• _Work required_: The discussion below about the iscacheable flag ends with a proposal for several cache levels. List every level it names, with a short description of each.

• _Extract_:

⟨

Обсуждение: iscacheable for date/time?
I'm looking at pg_proc.h to adjust the cacheable attribute for date/time functions. Can anyone recall why the interval data type would have been considered non-cacheable? I didn't make internal changes to that type, but istm that it should be cacheable already. For timestamp and timestamptz, I've eliminated the "current" special value which afaicr is the only reason timestamp had not been cacheable in the past. Are there any functions which should *not* be considered cacheable for those types? Apparently the _in() and _out() functions should not be? Everything else is deterministic so would seem to be a candidate. Comments? - Thomas
How about iscacheable for the to_char() functions? Can we recall why those are not cacheable, even for non-date/time types? - Thomas
... and how about the istrusted attribute for various routines? Should it be always false or always true for C builtin functions? How about for builtin SQL functions which are built on top of trusted C functions? Are we guarding against catalog changes on the underlying C routines? - Thomas
Thomas Lockhart wrote: > ... and how about the istrusted attribute for various routines? Should > it be always false or always true for C builtin functions? How about for > builtin SQL functions which are built on top of trusted C functions? Are > we guarding against catalog changes on the underlying C routines? I have always had trouble with the "iscacheable" flag, there needs to be a number of "cache" levels: (1) cache per transaction, so you can use a function in a where statement and it does not force a table scan. IMHO this should be the default for all functions, but is not supported in PostgreSQL. (2) nocache, which would mean it forces a tables scan. This is the current default. (3) global cache, which means the results can be stored in perpetuity, this is the current intended meaning of iscacheable.

⟩

• _Records shown_:
⟨

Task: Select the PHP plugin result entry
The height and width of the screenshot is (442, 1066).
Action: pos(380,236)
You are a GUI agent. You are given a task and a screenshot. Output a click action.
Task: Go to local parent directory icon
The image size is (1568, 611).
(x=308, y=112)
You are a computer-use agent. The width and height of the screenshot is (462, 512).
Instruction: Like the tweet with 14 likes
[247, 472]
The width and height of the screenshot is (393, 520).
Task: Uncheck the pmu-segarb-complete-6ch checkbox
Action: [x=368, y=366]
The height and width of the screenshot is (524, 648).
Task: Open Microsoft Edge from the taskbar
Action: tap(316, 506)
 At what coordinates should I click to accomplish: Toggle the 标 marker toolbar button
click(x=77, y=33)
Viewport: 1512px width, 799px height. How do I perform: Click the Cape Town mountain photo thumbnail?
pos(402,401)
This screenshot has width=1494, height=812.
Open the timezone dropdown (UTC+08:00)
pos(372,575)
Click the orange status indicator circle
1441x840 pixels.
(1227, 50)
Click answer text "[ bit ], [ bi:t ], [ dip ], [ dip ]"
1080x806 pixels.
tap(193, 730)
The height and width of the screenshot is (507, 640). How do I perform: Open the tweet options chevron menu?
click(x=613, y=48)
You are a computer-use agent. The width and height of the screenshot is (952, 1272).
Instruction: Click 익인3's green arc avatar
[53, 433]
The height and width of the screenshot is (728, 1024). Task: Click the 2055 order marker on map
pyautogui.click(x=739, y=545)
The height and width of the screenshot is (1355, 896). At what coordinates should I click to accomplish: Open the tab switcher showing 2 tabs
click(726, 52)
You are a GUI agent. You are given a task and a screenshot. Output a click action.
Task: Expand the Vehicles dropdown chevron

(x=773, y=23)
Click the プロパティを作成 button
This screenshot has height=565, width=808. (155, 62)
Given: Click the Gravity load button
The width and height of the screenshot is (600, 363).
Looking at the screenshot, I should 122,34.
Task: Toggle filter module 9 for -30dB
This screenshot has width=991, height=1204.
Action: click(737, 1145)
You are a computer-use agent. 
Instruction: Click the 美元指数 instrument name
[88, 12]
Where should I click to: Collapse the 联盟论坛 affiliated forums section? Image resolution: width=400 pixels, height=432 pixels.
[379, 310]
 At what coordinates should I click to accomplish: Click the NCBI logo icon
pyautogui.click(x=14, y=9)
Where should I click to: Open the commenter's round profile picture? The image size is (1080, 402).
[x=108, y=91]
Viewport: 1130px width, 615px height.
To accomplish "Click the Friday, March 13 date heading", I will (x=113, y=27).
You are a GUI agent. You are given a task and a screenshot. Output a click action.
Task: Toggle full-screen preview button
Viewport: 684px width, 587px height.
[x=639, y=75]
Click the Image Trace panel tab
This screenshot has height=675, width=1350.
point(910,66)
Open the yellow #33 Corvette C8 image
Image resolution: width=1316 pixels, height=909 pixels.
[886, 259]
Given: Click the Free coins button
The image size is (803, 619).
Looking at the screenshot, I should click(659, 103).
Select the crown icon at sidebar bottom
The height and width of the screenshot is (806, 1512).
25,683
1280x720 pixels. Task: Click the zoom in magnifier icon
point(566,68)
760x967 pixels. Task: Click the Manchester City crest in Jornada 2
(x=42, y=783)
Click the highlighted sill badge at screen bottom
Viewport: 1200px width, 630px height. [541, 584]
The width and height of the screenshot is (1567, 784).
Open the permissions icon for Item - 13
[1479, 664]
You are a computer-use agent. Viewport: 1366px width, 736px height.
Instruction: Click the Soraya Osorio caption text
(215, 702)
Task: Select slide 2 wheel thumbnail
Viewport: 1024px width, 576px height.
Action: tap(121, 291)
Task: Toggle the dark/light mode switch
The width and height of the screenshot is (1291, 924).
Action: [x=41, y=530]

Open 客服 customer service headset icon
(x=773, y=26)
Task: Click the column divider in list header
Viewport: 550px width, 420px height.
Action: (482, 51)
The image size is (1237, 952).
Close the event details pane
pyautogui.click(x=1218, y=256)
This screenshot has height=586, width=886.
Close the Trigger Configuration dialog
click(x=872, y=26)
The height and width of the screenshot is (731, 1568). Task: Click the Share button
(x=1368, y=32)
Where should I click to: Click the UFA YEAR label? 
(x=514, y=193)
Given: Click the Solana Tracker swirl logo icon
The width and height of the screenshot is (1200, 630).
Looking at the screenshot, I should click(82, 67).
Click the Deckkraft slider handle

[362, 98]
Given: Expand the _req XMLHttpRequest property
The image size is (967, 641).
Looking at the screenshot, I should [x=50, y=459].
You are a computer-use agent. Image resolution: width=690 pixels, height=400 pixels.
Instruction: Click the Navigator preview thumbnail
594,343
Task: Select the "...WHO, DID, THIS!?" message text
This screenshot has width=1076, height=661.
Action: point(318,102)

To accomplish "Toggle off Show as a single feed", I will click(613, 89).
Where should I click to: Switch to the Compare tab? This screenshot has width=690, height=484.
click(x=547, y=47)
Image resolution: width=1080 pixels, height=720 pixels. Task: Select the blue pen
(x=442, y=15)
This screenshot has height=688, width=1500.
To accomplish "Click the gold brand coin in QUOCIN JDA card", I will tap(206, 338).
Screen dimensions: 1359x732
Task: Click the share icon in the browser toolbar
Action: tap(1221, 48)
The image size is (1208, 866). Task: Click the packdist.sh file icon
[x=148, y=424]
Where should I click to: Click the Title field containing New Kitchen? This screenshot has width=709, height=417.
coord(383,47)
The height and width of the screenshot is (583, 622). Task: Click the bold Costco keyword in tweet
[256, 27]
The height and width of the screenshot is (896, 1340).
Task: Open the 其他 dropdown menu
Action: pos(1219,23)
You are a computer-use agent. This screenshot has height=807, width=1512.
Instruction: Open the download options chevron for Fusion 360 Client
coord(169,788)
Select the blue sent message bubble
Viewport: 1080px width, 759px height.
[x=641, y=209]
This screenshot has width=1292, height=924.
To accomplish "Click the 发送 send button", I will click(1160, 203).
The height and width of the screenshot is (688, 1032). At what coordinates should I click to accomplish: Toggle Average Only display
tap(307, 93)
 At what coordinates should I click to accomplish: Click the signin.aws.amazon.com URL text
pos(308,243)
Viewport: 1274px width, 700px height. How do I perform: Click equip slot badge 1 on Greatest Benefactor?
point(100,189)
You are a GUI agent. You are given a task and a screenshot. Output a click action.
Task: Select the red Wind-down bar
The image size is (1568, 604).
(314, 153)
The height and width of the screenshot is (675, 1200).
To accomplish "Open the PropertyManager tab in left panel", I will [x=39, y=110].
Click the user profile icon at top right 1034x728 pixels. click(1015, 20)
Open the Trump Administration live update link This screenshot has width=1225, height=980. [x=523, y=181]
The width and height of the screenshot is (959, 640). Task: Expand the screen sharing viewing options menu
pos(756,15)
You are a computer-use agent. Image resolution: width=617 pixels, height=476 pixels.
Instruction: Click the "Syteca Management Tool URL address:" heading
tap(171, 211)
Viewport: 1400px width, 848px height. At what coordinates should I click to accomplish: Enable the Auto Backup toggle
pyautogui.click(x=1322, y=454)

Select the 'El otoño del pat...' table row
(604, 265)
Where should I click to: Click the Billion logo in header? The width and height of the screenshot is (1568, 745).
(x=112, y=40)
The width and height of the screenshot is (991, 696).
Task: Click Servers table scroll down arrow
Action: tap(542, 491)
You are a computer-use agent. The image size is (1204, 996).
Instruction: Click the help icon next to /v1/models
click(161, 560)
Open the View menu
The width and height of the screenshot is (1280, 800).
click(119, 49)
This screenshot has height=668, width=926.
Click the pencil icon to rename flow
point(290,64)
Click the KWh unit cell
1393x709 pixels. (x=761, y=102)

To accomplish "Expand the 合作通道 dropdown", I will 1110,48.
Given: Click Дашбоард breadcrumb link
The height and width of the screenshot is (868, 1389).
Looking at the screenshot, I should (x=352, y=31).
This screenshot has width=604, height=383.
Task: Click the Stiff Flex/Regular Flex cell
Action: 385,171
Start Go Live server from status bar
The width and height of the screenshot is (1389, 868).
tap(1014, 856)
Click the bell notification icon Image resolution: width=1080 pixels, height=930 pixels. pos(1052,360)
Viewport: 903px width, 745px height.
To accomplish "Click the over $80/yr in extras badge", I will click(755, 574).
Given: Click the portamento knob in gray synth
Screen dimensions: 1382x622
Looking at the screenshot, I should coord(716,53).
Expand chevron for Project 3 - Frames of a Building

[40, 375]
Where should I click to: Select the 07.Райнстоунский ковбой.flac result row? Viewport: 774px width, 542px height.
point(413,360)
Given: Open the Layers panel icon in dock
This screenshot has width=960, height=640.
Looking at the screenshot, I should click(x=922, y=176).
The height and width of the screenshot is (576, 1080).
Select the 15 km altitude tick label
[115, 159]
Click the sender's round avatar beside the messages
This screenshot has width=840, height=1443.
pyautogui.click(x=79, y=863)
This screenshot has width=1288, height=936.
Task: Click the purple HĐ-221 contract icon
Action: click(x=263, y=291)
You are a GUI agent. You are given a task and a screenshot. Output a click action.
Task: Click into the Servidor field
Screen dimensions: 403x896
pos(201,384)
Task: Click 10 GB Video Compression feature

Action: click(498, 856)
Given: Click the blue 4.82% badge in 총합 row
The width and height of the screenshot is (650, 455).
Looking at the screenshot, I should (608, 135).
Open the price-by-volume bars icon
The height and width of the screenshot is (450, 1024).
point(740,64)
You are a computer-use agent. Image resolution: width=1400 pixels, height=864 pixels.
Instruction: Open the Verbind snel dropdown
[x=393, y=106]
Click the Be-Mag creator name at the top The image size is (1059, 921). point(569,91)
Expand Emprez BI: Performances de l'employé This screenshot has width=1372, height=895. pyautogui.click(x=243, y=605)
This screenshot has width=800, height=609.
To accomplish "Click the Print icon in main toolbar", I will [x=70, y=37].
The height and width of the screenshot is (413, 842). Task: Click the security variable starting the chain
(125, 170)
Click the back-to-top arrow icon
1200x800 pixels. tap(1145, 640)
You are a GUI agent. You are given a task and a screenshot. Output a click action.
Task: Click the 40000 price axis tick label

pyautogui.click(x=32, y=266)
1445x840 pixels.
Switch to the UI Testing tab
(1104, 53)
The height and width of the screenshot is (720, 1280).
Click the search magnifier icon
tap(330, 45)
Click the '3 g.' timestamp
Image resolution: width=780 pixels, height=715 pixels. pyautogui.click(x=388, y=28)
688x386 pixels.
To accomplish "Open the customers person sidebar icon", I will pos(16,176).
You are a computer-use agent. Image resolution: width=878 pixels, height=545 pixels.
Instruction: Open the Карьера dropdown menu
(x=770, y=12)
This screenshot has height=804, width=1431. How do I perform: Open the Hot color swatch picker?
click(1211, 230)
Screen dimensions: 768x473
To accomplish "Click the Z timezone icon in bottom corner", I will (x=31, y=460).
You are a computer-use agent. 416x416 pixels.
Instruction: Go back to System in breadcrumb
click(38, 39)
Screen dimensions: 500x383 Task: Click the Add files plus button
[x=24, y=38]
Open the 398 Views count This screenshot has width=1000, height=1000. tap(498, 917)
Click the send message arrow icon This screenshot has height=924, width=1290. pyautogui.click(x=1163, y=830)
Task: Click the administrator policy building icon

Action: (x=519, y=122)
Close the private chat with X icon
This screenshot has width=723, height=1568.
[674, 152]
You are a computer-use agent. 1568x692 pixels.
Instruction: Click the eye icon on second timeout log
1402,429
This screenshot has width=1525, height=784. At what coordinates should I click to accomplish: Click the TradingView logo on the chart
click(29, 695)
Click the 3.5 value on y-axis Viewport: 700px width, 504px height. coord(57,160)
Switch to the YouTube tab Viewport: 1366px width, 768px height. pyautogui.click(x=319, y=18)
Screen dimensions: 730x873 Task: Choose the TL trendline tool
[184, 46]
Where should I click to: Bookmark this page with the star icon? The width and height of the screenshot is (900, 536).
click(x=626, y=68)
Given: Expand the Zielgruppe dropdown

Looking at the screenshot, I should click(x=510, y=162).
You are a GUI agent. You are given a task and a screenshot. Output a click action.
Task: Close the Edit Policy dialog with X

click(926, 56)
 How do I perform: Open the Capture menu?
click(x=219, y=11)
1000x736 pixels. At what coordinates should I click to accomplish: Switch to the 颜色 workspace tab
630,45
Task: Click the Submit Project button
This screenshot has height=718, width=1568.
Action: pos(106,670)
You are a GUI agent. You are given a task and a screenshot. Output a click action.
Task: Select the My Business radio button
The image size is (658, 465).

⟩

• _In response_:
1. Cache per transaction: a function can be used in a where statement without forcing a table scan. The writer suggests this should be the default for all functions, but PostgreSQL does not support it.
2. Nocache: forces a table scan. This is the current default.
3. Global cache: results can be stored in perpetuity. This is the current intended meaning of iscacheable.